Foxx went on to outline high-profile examples of anti-Semitism seen on MIT's campus, using a number of Washington Free Beacon reports to do so.
In November, for example, anti-Israel students at MIT held an unsanctioned protest in a popular campus building that leads to classrooms and other faculty offices. When MIT staff warned participants they would be suspended if they remained in the area, they refused. After the demonstration, Kornbluth watered down her threat, with the student protesters receiving a "non-academic suspension" that allowed them to keep attending class. Kornbluth said she was concerned that a harsher punishment could have prompted the deportation of foreign students.
MIT went on to launch a "Standing Together Against Hate" speaker series aimed at addressing "real tension between some groups and individuals." One of the school's hand-picked speakers, Boston University antibigotry fellow Dalia Mogahed, endorsed Hamas terrorism as an act of lawful "resistance," the Free Beacon reported in February.
Prior to MIT's launch of "Standing Together Against Hate," Kornbluth tapped a group of Jewish faculty members to advise the school on the initiative. While the participants said they were "hopeful" that the move would help them "more effectively influence the decision making to reduce the tensions on campus," they disbanded the advisory group in a matter of weeks, saying MIT failed to seek out their advice altogether.
An MIT spokeswoman said the school's leaders "received the committee's letter and are examining it."
"MIT is committed to providing a response to the committee's questions," the spokeswoman said. "We don't have any further comment at this time."
Foxx's document request comes just weeks after the Republican hit Harvard University with a congressional subpoena in a similar investigation. Harvard failed to produce documents related to its handling of anti-Semitic incidents on campus, prompting Foxx to serve the Ivy League with subpoenas seeking internal documents.

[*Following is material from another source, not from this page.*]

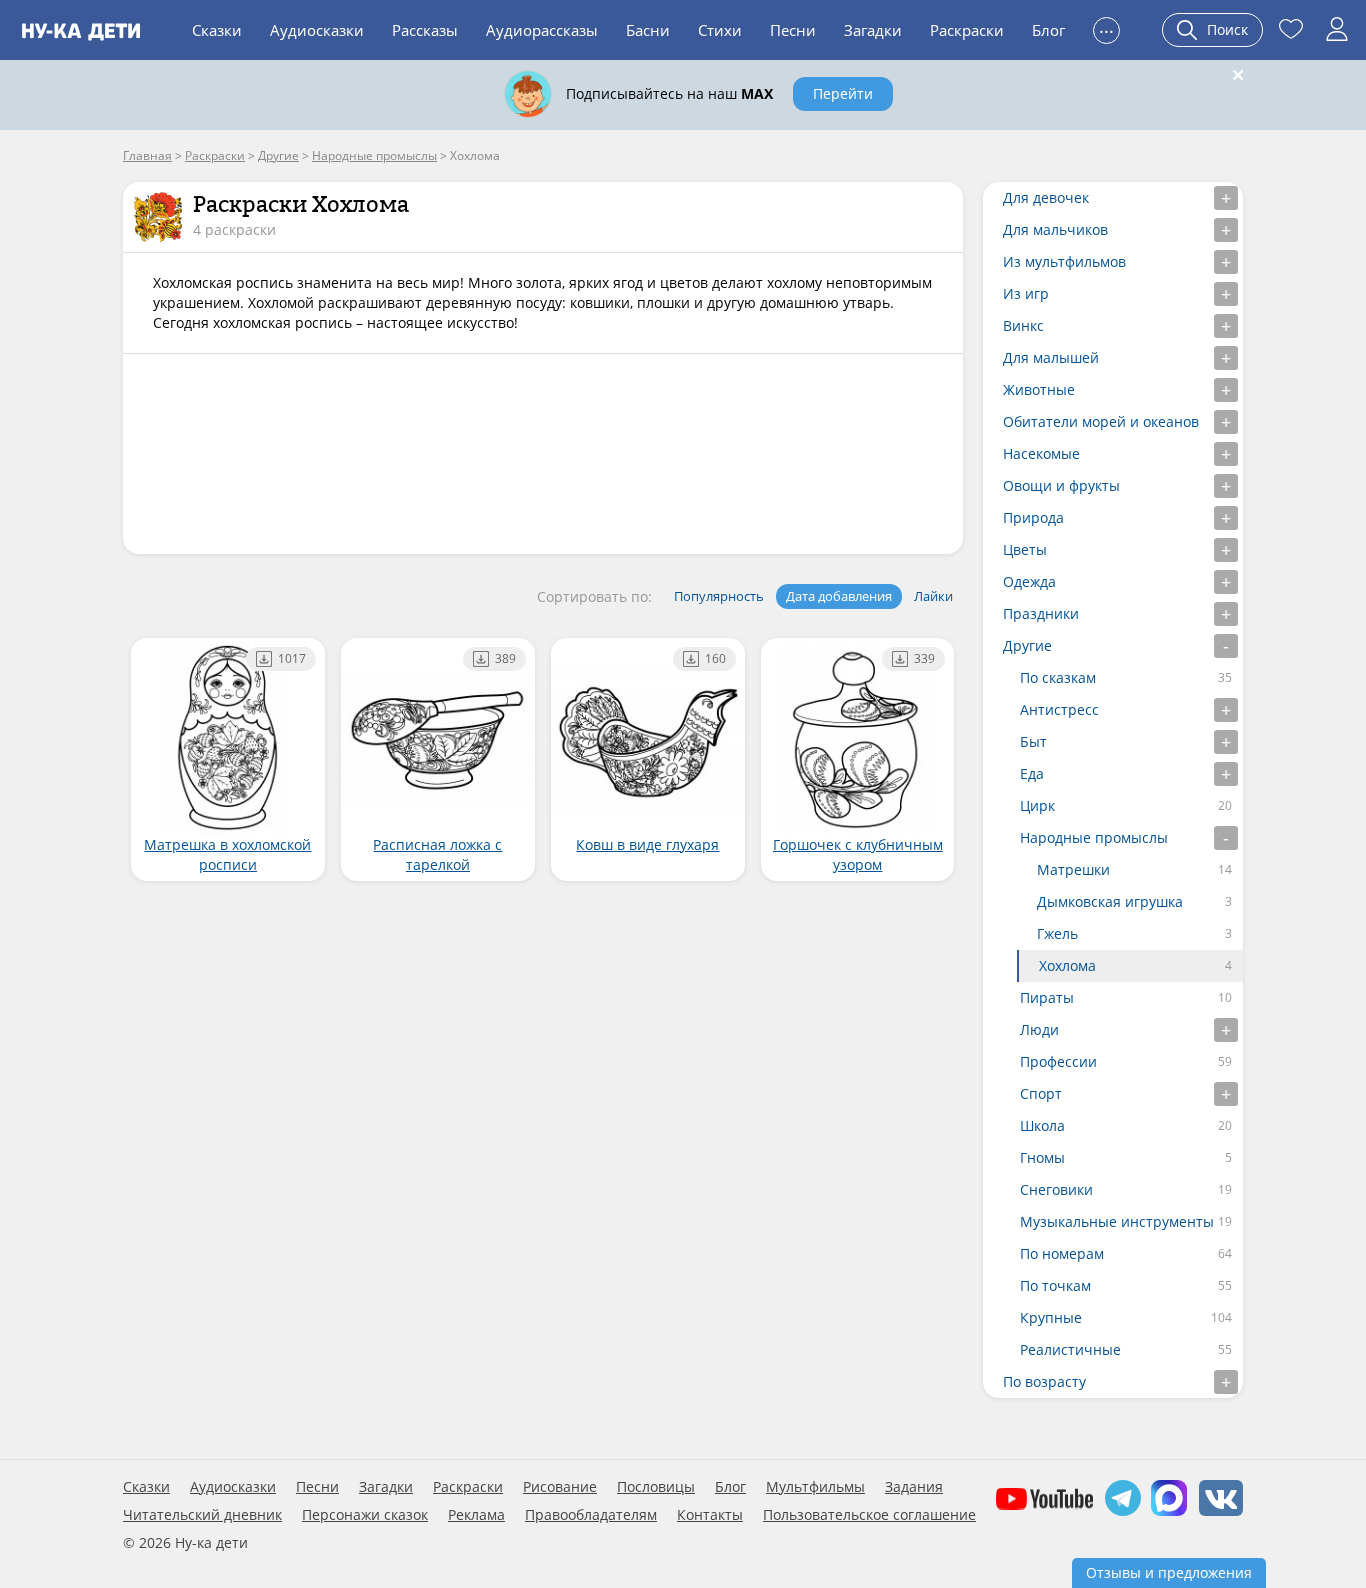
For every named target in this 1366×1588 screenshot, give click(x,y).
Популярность (719, 596)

While Harvard did turn over documents in relation to the subpoena, Foxx called those records "useless," saying they were heavily redacted. Foxx said the committee is "weighing an appropriate response to Harvard's malfeasance" as a result.
"Harvard has absolutely failed to comply in good faith with the Committee's subpoena for information about antisemitism on its campus," she said. "I don't know if it's arrogance, ineptness, or indifference that's guiding Harvard. Regardless, its actions to date are shameful."